The Sustainability Pipline
For Sahara Group, a leading international energy and infrastructure conglomerate with footprint in Africa, Asia, Europe and the Middle East, the core mission of the EXTRApreneur blueprint is to enable the critical leap from sustaining an idea to scaling a solution. Sahara’s role is intentionally catalytic, designed to “awaken and empower the renowned African enterprise and the capacity of Africans to transform challenges into opportunities,” said Kola Adesina, Executive Director, Sahara Group.
“What we are seeing is a new wave of Africans who are not waiting for permission to create impact and we are delighted with the endless possibilities ahead as Sahara Group celebrates 30 years of making a difference this year,” Adesina added.
“In Uganda, breaking past survival mode is a battle,” said Joan Rukundo Nalubega. “This grant helps us move from surviving to scaling.”
The ultimate goal is a legacy of systemic change. Each supported entrepreneur becomes a node in an expanding network of problem-solvers, demonstrating that African challenges can be met with African solutions.
“What this grant gives Ethiopia is not just expansion,” said Dr. Sisay Abebe, “but the chance to get essential health products to people who need them.”
“Our products come from African soil and serve African needs,” added Violet Amoabeng, an awardee from Ghana. “This support proves that local solutions deserve global confidence.”
As Chidilim Menakaya, Director, Sahara Group Foundation, concludes: “These are not small interventions. Each entrepreneur carries a ripple effect that touches homes, markets, and futures.”

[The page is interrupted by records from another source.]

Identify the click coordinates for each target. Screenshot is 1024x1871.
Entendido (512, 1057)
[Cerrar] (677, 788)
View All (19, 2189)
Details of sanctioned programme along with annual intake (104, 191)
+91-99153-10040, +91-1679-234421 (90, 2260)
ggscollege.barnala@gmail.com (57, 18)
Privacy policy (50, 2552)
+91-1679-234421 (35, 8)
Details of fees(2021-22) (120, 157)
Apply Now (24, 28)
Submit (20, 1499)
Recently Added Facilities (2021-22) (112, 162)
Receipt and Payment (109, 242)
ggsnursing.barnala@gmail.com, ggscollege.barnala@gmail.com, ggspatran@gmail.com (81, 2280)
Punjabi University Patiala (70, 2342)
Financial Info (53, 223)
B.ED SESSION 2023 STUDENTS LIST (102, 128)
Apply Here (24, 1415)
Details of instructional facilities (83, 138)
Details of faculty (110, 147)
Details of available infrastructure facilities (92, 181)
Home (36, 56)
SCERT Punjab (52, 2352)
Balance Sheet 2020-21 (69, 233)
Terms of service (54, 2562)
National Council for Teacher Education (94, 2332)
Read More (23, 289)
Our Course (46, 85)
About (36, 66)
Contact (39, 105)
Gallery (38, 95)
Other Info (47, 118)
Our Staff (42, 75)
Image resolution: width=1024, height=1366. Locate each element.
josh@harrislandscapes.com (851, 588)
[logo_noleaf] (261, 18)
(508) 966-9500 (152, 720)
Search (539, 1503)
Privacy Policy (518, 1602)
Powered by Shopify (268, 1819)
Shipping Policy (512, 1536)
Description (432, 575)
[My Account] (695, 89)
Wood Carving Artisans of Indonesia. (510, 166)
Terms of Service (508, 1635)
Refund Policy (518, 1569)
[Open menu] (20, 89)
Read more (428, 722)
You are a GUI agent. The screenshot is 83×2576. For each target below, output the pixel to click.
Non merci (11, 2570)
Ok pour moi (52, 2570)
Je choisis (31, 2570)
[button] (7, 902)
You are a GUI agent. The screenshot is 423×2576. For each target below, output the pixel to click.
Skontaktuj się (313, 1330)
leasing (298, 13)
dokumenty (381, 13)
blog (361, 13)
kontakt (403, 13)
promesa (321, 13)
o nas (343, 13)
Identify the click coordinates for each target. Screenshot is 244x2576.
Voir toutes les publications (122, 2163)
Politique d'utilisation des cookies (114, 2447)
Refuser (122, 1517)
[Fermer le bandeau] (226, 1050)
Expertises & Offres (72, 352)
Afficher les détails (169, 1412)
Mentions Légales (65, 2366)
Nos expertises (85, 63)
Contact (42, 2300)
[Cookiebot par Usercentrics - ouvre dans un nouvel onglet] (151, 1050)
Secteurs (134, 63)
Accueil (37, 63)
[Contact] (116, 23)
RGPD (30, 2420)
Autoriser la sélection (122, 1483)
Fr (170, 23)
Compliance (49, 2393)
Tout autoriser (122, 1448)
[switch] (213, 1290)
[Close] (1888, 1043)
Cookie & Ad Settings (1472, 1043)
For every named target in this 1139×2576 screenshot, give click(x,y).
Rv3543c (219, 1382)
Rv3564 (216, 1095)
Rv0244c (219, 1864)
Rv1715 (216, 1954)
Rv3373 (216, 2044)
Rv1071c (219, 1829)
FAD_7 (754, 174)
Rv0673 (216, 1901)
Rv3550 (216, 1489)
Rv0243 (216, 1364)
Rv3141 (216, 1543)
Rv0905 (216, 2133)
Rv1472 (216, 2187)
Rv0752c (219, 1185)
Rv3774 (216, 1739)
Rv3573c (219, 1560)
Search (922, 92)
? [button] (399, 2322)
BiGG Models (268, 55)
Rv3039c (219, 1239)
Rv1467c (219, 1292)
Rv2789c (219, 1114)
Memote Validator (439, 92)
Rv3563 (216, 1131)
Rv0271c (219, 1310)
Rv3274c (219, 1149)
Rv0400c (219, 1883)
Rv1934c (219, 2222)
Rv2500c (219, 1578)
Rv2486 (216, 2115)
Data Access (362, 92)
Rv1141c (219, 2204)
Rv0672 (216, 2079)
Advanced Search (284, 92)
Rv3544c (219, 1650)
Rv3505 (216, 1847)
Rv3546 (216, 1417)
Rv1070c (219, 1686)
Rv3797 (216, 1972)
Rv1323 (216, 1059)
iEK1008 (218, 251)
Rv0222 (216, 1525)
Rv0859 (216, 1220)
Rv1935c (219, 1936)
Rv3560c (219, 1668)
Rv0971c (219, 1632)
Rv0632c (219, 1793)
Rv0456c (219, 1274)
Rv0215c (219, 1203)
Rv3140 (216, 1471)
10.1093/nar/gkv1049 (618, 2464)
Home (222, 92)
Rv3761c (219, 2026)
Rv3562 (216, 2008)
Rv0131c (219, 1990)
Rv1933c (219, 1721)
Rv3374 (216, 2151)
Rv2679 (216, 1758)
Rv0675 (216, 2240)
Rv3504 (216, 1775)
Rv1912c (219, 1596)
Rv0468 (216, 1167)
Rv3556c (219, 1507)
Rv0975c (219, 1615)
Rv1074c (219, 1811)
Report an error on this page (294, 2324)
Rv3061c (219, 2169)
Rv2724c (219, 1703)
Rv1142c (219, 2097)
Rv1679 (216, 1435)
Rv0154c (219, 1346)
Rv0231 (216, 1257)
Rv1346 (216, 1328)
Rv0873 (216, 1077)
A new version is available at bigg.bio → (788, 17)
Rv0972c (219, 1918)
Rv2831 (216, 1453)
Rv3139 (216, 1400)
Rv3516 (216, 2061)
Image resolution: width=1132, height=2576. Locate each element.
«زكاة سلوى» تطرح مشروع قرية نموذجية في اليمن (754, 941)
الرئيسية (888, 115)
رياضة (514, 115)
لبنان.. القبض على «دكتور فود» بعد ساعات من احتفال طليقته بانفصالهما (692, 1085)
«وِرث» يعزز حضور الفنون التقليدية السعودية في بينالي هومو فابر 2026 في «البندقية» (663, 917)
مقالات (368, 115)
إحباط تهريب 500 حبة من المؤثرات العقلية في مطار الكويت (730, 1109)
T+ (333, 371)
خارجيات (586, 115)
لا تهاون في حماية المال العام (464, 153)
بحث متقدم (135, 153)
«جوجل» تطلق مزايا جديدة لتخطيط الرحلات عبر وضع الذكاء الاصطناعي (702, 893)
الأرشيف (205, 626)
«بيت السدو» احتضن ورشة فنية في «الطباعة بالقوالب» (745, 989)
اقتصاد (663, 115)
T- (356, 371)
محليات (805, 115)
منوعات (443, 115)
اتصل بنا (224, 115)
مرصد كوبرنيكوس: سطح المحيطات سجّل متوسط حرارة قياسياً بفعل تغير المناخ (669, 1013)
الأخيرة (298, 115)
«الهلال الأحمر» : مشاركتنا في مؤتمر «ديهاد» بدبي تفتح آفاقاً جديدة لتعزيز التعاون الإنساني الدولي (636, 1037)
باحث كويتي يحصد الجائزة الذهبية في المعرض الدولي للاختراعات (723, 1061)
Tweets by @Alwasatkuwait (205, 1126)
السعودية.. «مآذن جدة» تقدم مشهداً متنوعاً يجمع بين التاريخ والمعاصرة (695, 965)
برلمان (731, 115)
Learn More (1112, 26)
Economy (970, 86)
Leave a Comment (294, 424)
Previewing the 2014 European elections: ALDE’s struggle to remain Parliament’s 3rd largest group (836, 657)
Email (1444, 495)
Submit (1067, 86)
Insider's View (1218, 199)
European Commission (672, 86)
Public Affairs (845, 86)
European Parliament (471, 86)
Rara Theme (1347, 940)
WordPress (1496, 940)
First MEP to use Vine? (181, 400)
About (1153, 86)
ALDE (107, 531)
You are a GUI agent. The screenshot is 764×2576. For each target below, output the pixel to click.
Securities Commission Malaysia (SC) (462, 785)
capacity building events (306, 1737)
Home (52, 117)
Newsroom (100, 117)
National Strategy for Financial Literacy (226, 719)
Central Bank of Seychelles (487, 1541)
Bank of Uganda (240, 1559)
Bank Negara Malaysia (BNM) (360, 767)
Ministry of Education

The Sahara Group Foundation EXTRApreneur Revolution is a data-driven model for development. It proves that with the right structural support, Africa’s most pressing challenges can be met by its greatest asset: the resilient, innovative spirit of its people. The businesses that emerge are valued not just for revenue, but for their deep relevance, creating a future built from the ground up, one scalable solution at a time.